Given exercise
Reproduce the material word for word, beginning with the line containing "Where should I" and continuing through the line containing "[x=230, y=282]". Omit any pictures from your answer.

Data to use

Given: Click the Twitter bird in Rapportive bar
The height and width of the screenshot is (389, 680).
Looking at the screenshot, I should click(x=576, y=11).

...

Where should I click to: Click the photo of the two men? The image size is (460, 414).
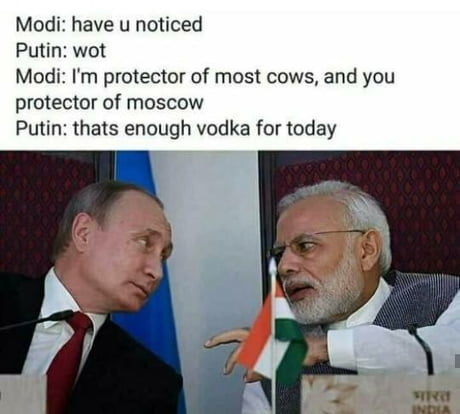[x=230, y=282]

...

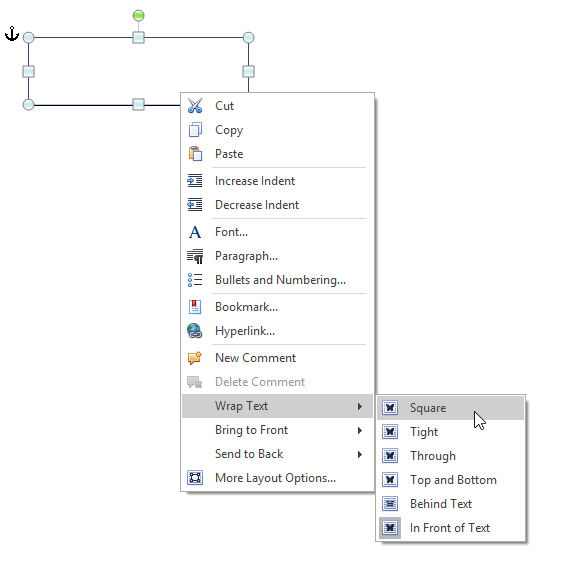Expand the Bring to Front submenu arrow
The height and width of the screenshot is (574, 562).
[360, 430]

Reply
Where should I click to: Click the photo of the two men? The image size is (460, 414).
[x=230, y=282]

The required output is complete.